• Collected data entries:
== == ==

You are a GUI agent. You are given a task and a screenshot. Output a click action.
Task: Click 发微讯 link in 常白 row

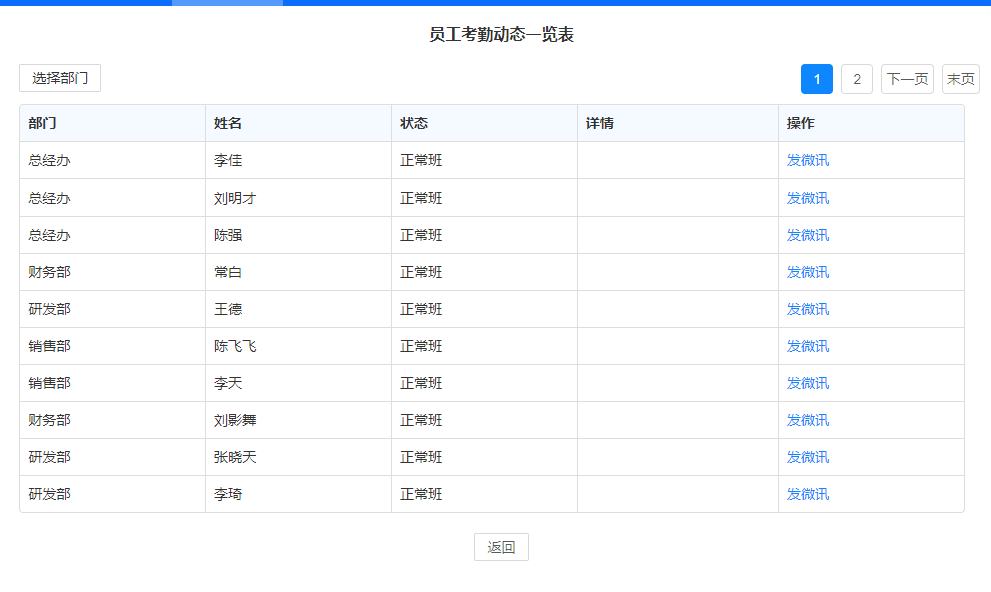pos(807,272)
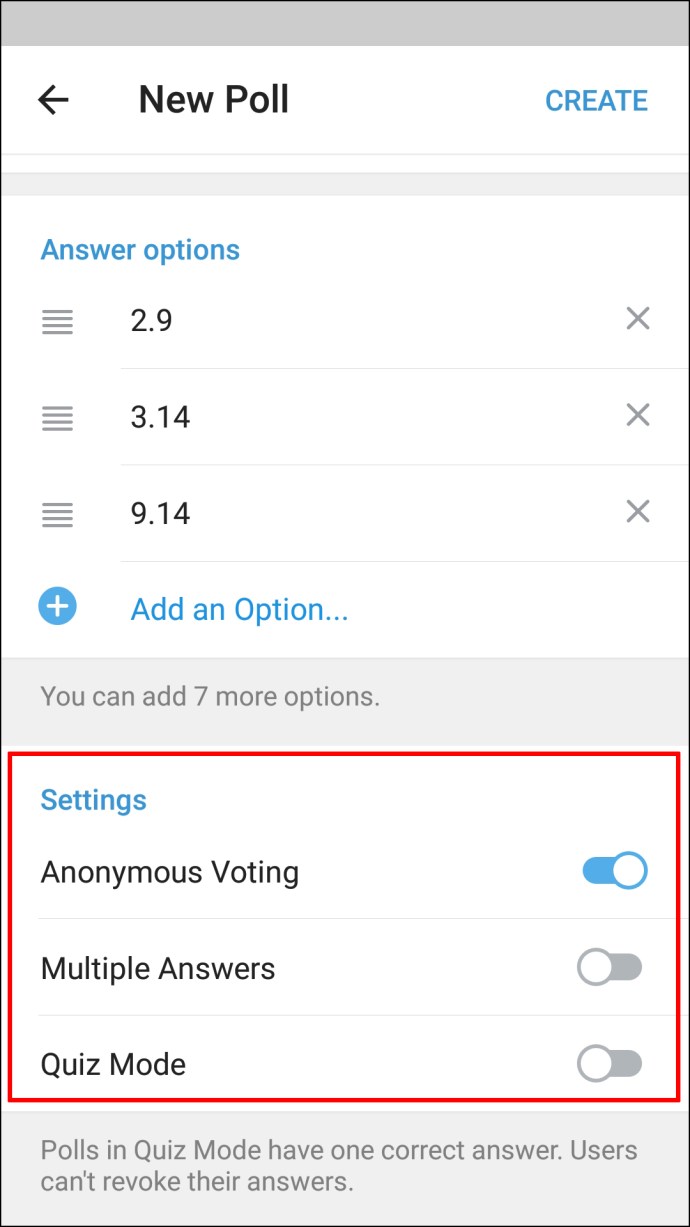690x1227 pixels.
Task: Disable the Anonymous Voting switch
Action: (614, 871)
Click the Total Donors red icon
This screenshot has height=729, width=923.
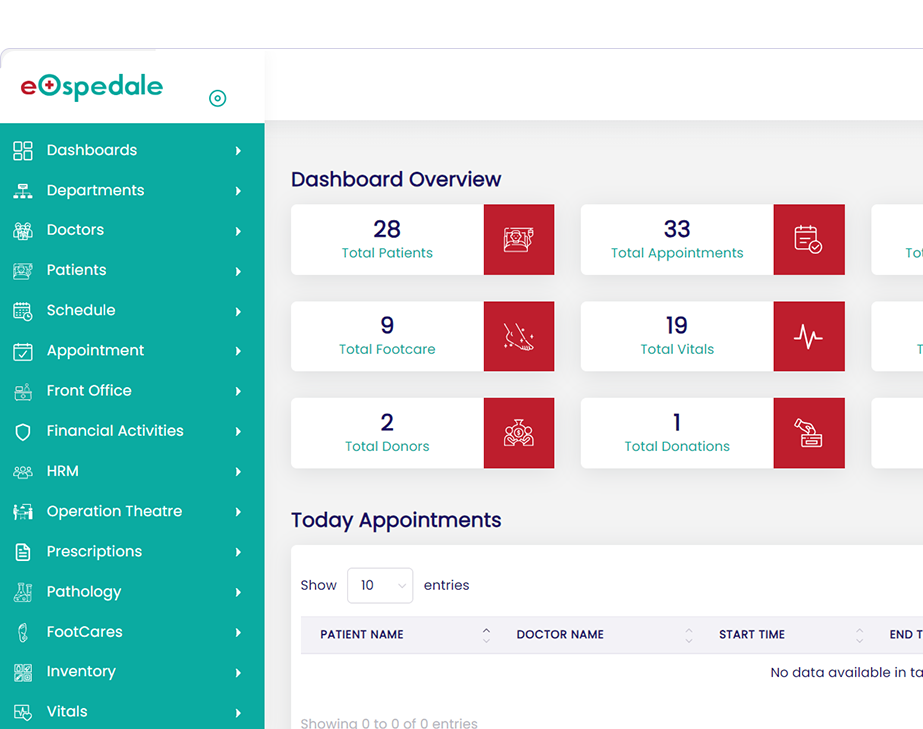[x=518, y=433]
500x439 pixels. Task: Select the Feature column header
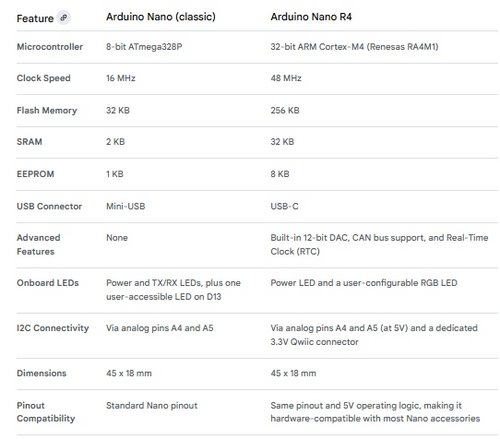(x=35, y=18)
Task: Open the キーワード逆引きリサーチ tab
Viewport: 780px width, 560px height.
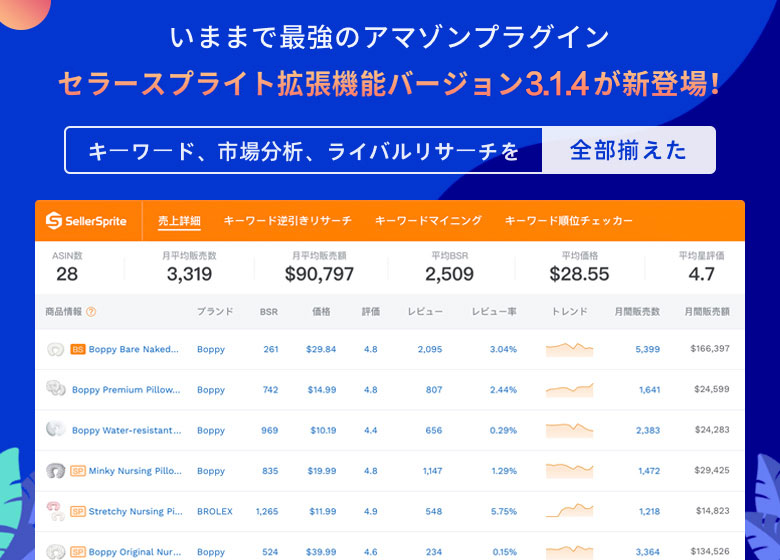Action: (287, 220)
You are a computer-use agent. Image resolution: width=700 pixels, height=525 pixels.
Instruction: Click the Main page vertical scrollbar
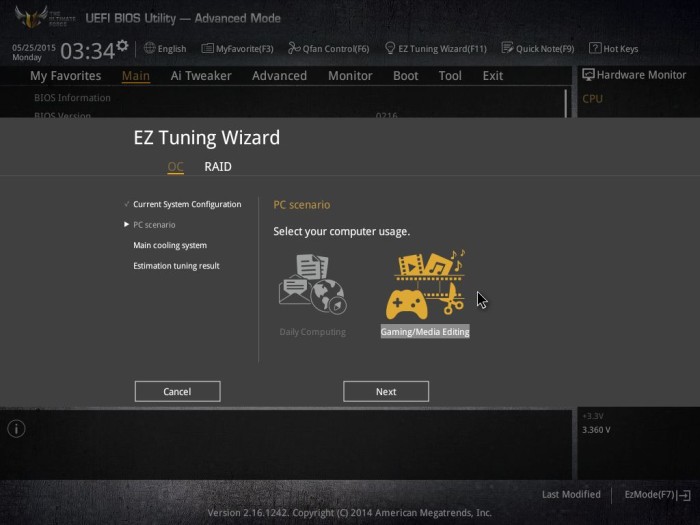pos(566,104)
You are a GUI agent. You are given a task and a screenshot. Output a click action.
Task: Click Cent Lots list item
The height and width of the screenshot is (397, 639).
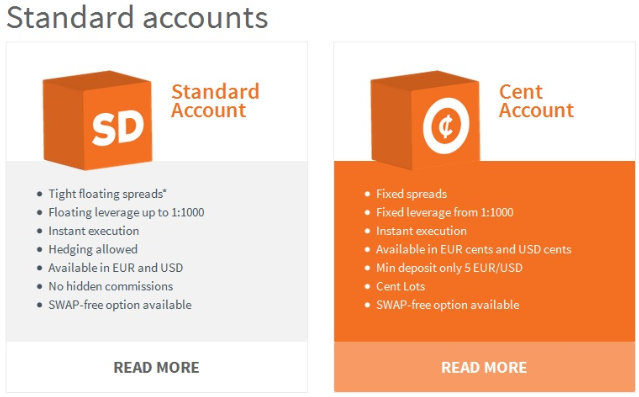401,286
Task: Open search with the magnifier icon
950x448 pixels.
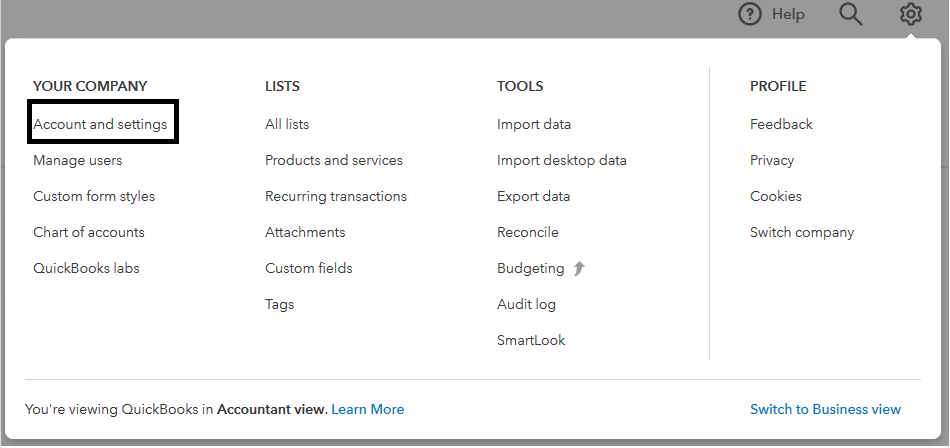Action: (850, 14)
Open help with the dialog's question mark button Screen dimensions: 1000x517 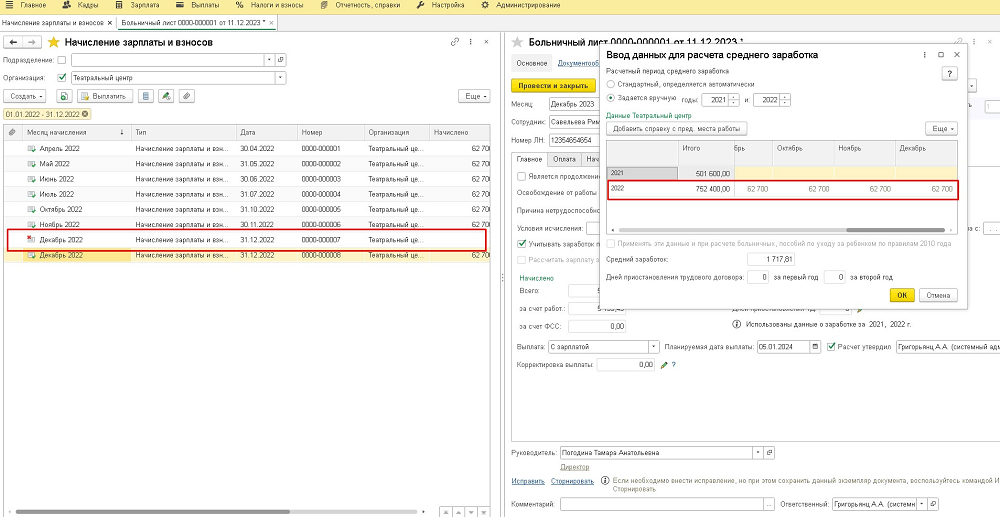[949, 73]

== == ==

• Required action:
All the lines that hold the word "icon" must appear in the answer, copied from the records.

• Problem solution:
Click the Total Donors red icon
Task: Open search with the magnifier icon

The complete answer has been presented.